Microsoft makes cloud-computing available to Ebola researchers

Microsoft CEO Satya Nadella

Microsoft ($MSFT) has taken a lead from its co-founder Bill Gates' philanthropic efforts. The computing giant is making its Azure cloud platform available to Ebola researchers who need help with the storage and analysis of data.

CEO Satya Nadella unveiled the commitment at a presentation attended by Reuters. "We're going to ... make available Azure computer power to the research community. In addition, we have some tools that Microsoft researchers built to be able to do vaccine discovery, so we want to take all of that and make it available," Nadella said.

Microsoft is inviting researchers affiliated with academic institutions to apply to access Azure.
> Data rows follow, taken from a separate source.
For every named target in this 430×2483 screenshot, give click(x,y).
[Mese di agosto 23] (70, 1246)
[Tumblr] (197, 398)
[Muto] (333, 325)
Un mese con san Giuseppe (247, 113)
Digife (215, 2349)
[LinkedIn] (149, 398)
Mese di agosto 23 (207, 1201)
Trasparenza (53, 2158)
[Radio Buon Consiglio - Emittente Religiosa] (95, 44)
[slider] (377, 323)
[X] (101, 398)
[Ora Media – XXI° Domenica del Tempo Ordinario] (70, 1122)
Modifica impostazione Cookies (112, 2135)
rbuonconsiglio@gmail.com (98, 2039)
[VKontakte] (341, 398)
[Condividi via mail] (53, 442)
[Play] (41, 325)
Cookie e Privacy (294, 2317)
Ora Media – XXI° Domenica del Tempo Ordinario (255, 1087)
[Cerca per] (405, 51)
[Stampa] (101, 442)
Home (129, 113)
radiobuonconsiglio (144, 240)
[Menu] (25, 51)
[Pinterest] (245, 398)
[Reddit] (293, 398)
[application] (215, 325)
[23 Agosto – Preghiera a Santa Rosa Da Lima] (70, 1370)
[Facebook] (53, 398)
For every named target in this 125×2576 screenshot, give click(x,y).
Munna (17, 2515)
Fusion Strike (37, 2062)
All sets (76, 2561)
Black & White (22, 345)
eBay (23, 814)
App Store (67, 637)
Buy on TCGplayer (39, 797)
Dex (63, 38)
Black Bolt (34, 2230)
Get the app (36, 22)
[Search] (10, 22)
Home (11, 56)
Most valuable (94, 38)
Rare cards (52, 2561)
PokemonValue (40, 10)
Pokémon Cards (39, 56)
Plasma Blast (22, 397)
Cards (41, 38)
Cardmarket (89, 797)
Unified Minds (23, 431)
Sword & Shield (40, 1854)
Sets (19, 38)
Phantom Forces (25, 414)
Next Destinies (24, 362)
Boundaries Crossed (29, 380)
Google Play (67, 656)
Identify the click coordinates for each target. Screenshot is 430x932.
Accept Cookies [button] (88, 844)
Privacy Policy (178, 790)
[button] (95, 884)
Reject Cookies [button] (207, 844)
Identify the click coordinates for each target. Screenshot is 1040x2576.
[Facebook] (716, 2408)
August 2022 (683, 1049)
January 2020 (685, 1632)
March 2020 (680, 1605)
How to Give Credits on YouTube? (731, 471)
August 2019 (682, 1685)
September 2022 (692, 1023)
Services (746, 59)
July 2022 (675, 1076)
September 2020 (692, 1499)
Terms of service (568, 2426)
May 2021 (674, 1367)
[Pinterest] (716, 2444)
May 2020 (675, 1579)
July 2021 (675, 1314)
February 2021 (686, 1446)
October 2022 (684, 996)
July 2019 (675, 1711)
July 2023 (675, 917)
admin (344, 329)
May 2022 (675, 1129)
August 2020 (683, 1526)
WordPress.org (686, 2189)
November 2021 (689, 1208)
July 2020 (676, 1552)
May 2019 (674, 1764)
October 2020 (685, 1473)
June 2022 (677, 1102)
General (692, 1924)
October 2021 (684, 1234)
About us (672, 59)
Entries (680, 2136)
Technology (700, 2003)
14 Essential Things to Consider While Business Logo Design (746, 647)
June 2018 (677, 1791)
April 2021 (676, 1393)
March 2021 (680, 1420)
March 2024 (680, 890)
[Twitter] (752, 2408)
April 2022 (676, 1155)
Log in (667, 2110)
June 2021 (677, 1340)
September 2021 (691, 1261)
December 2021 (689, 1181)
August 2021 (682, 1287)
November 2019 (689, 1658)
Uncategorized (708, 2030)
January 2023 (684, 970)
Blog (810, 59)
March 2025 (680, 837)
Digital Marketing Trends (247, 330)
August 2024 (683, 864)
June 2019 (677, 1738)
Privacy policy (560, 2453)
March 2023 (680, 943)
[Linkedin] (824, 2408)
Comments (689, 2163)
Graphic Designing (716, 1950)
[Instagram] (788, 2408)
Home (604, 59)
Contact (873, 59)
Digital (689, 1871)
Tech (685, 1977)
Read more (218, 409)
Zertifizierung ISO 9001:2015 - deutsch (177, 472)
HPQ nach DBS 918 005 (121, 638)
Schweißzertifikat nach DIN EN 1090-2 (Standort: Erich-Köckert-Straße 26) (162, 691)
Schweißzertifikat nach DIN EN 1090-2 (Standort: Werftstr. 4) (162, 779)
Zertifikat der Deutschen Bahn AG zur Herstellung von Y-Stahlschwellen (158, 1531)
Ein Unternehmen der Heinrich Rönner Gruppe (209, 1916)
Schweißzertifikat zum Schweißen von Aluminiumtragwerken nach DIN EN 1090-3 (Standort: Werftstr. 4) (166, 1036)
The Redmond, WA-based company will then allocate storage and computing resources from its network of data centers to suitable Ebola projects. Giving researchers access to storage and computing grunt that vastly exceeds their local systems could cut the time it takes to discover ways to control the virus.

Nadella mentioned the Ebola research program during a presentation to pitch Azure as a rival to cloud platforms from Amazon ($AMZN) and Google ($GOOG). As well as talking up the growth of Azure--which is reportedly adding 10,000 customers a week--Nadella said Microsoft has worked with Dell to create a version of Azure companies can install on their own data centers.

Microsoft first showed an interest in the cloud-in-a-box model back in 2010, but that project--known as Windows Azure Appliance--never came to fruition. Others are also pursuing the model. At the Bio-IT World Expo earlier this year, several companies showcased drug R&D technologies that straddled the local and cloud-computing environments.